[Extracted text]
This unit presents the sounds of Nahuatl. The goal is to familiarize yourself with the pronunciation of consonants and vowels. At this stage in your learning, it is okay if you have not mastered the correct pronunciations. You will get better with practice over the trajectory of this course.

Michel Launey wrote that “when  writing phonetic units in Nahuatl, letters and combination of letters in Spanish have been used to transcribe the sounds that are similar or identical to Spanish” (Launey, 1992). Even though many sounds can be represented by phonemes in Spanish, there are some sounds that are particular and unique to the Nahuatl language. For example, /cu/ and /uc/, /hu/ and /uh/, /tl/, and /tz/ need to be considered as single consonant units.


/cu/ Like “qu” in “quest”


After a vowel, the first vowel is emphasized and the “u” and “c” are pronounced at the same time. It is important to avoid pronouncing the “u” as an additional vowel in construction, such as: “vowel” + “uc.”

For example, the word “teuctli” (lord/sir) is pronounced as “tēktli,” emphasizing the first vowel and silencing the “u.”

/hu/ Like “wh” in “when”


 The pronunciation of “uh” follows the same pattern as “uc.”

For example, the word “couhqui” (she bought something) is pronounced as “cōhquī,” emphazising the first vowel and silencing the “u.”



Before a vowel, like “tl” in “atlas”

After a vowel and as a final marker, the “tl” is pronounced like a “t” with a silenced “l.”

/tz/ Like “tz” in “blitz”

[Data excerpts]
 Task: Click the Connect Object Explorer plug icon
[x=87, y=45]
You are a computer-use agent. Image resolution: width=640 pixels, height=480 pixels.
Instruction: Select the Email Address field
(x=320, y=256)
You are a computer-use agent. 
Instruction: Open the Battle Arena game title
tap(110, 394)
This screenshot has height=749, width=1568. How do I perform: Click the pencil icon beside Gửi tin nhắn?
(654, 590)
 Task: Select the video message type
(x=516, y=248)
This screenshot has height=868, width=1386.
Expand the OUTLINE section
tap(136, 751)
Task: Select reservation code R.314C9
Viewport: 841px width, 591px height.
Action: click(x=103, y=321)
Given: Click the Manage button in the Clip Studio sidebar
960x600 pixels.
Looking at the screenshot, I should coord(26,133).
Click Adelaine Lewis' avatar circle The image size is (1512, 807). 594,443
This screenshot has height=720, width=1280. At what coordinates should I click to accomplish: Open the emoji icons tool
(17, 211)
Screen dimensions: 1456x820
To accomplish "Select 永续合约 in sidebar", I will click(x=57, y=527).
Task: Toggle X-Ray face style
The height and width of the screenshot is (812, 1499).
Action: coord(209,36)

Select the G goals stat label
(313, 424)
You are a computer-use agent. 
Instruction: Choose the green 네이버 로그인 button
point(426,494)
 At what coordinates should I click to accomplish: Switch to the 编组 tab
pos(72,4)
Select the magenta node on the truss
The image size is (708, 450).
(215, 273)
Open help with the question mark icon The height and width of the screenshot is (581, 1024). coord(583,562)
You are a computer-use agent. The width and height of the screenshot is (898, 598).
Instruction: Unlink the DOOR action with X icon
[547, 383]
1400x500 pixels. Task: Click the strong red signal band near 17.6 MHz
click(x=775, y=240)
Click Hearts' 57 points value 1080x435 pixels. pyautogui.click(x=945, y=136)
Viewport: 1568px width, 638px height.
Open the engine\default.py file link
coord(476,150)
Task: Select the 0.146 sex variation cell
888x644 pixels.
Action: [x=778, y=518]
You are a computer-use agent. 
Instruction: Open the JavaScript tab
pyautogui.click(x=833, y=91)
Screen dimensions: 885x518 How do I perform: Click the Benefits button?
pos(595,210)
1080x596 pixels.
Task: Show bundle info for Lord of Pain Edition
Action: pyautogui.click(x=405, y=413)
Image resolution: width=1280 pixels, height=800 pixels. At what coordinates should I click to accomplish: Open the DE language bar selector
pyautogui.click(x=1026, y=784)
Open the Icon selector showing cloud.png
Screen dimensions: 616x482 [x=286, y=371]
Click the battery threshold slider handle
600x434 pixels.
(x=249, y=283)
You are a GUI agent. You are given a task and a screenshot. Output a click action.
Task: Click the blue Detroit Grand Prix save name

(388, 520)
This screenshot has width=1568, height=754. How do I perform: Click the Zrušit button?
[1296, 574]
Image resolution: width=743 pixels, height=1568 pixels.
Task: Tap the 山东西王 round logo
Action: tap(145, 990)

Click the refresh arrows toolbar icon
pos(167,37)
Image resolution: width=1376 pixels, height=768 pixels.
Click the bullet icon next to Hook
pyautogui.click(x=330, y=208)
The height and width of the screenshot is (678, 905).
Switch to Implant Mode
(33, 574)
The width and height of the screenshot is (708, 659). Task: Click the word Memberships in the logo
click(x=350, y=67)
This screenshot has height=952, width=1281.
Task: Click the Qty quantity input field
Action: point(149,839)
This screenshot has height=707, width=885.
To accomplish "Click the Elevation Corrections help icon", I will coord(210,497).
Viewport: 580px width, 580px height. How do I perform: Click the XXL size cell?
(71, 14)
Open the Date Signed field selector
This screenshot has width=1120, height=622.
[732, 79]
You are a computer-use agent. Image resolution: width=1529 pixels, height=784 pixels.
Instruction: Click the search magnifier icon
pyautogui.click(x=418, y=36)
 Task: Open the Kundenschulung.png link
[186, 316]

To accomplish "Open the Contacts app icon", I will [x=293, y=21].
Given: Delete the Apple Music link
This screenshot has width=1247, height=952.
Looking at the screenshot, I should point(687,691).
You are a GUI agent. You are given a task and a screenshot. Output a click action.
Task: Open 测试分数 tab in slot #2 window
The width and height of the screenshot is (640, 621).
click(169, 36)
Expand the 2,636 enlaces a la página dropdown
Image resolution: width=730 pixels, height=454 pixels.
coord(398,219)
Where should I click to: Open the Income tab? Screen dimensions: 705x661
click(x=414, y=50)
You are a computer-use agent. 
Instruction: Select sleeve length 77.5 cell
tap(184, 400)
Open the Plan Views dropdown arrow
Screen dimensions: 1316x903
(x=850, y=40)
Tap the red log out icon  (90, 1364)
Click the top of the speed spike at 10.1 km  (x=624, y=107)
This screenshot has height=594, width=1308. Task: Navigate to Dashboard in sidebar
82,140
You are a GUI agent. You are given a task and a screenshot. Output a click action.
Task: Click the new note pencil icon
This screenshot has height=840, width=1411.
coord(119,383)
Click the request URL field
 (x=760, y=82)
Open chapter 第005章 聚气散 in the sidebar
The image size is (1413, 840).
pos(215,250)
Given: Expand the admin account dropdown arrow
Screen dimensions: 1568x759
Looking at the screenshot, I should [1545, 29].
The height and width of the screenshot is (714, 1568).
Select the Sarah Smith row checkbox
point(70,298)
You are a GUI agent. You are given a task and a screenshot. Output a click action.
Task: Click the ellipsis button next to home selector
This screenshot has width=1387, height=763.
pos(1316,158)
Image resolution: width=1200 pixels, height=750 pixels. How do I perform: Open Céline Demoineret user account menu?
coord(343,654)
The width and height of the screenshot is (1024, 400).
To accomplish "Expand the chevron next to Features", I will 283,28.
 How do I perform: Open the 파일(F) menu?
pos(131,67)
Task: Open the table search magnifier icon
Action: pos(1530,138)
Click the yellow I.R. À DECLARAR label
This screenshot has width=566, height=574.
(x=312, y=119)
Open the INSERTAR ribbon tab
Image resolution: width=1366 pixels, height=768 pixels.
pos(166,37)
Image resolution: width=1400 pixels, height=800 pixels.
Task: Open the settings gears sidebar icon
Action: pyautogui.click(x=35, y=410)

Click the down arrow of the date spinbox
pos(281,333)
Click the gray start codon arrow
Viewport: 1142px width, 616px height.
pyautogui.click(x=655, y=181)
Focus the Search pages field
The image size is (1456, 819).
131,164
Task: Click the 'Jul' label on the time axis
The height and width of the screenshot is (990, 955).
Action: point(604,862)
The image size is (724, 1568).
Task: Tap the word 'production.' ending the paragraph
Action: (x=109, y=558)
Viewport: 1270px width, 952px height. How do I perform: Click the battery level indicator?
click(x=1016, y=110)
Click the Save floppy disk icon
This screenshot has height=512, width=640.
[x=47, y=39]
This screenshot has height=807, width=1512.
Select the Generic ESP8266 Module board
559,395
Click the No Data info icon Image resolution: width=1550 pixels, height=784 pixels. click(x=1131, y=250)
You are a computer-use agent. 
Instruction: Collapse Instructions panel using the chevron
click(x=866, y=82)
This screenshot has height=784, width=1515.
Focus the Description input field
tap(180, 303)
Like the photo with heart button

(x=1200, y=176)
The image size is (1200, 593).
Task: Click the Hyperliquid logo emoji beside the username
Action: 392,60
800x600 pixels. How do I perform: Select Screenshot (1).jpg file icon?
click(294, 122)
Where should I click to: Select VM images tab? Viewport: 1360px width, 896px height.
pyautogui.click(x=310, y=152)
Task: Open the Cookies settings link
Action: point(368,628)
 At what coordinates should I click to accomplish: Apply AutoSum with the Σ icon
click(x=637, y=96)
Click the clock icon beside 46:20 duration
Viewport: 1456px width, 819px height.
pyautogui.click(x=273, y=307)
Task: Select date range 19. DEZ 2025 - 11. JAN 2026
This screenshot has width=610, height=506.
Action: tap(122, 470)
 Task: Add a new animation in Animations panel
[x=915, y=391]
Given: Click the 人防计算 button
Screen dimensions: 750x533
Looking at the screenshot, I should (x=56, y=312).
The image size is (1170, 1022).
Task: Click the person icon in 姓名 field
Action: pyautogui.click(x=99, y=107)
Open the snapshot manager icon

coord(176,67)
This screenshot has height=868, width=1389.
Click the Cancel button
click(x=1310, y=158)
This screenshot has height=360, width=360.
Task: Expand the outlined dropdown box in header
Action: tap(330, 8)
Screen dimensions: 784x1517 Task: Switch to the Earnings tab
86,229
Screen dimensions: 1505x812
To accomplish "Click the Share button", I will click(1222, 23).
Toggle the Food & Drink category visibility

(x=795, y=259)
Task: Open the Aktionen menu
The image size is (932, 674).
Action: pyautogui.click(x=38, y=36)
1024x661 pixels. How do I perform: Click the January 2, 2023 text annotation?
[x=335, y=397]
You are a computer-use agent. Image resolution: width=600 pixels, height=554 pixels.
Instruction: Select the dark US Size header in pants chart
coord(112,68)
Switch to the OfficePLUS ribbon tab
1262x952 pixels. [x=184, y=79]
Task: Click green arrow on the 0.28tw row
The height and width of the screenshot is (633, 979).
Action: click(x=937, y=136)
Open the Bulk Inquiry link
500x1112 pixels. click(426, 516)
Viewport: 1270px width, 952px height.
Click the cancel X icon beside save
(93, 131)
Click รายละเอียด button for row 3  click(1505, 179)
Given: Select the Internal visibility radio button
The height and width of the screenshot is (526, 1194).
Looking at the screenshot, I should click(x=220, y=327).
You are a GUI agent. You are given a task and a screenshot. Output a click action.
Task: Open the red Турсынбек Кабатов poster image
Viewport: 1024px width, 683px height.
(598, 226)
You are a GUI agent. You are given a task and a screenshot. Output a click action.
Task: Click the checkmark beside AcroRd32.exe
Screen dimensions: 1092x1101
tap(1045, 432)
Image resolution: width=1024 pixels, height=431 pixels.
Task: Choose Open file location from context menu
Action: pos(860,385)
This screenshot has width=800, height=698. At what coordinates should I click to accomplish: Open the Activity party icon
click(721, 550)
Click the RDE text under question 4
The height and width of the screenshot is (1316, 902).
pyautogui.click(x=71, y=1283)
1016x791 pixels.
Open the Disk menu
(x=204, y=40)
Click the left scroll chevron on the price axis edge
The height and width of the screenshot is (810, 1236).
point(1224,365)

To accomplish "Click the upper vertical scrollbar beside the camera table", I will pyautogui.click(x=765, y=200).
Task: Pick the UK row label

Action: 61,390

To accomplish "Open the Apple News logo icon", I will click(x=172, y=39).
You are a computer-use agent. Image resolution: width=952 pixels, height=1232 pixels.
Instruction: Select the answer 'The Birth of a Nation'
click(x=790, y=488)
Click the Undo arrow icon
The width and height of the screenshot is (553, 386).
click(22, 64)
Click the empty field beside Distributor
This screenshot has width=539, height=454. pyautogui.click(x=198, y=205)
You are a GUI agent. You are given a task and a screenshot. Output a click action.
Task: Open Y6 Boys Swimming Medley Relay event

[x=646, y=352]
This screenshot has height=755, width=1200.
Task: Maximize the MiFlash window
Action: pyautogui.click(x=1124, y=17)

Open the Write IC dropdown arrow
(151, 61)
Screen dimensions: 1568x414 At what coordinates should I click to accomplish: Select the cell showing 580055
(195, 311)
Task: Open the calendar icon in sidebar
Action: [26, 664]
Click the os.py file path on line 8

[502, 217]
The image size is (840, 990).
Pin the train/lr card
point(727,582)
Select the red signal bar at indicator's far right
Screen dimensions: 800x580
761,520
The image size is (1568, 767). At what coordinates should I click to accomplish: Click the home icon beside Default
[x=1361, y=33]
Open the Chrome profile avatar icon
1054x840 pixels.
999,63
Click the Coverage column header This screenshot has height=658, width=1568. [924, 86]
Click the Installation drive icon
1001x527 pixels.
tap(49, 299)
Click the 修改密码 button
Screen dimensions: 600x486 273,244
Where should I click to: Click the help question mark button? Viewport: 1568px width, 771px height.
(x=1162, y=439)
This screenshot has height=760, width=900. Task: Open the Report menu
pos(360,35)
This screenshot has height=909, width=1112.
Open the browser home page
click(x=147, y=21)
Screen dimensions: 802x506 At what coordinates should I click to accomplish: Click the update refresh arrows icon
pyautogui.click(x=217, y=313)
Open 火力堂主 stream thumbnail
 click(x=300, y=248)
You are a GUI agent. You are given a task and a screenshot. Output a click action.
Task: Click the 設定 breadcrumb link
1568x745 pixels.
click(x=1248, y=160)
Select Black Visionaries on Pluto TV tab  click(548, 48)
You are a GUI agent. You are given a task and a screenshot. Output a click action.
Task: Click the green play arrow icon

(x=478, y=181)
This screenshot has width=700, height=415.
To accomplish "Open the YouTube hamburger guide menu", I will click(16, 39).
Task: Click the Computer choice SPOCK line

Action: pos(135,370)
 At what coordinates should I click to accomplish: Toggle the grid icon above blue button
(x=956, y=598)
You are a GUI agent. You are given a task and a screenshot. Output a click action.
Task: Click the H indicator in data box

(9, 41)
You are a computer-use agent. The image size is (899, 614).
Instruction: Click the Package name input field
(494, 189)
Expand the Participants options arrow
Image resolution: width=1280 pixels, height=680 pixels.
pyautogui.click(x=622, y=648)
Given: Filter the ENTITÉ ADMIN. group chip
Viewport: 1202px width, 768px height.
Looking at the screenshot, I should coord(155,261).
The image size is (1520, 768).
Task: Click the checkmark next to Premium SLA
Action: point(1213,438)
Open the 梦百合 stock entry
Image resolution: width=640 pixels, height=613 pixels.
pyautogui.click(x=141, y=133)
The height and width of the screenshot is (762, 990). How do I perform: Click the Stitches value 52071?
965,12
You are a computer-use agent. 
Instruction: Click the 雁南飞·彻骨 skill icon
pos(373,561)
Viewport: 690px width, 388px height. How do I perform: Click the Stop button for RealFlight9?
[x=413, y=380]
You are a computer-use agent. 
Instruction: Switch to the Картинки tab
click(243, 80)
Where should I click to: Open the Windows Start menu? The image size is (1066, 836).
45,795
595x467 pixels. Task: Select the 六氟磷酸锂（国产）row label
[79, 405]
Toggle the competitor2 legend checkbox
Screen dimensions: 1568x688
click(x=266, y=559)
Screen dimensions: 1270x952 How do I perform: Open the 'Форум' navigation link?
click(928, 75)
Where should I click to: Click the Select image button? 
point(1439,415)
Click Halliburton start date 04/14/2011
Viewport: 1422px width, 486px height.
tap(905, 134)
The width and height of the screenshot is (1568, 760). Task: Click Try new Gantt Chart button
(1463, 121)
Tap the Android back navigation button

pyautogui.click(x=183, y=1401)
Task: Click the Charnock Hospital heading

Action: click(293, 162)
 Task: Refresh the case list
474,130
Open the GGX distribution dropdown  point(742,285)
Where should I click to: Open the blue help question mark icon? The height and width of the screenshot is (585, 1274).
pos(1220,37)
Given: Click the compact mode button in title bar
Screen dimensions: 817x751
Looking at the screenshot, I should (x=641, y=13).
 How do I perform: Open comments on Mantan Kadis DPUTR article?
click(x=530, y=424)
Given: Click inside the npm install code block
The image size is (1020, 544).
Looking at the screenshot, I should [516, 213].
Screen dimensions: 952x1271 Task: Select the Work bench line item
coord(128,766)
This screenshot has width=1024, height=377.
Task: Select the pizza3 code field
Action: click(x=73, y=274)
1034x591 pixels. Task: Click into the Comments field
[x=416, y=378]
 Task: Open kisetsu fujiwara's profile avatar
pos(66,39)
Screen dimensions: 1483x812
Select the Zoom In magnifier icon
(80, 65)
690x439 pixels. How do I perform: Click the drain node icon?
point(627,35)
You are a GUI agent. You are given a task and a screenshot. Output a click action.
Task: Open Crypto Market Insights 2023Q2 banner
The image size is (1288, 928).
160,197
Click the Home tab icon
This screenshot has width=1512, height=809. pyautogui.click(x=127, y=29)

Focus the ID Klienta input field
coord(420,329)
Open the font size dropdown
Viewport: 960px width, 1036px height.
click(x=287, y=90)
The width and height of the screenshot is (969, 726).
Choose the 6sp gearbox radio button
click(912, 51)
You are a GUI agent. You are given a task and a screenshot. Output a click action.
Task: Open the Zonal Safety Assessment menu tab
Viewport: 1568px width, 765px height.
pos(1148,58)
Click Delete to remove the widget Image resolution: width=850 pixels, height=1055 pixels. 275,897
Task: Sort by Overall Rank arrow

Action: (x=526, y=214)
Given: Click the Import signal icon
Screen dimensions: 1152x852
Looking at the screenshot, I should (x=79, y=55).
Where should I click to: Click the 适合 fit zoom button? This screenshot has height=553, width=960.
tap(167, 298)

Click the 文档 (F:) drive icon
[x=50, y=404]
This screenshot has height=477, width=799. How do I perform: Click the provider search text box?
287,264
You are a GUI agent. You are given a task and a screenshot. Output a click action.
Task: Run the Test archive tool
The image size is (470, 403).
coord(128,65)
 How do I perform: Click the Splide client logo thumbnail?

[Objectives]
1. In the Nahuatl pronunciation text, how is the word "teuctli" pronounced?
2. State how many lines of the records contain the word "panel".
The Nahuatl pronunciation text and the records are separate, unrelated material.

[List of solutions]
1. It is pronounced as "tēktli."

2. 2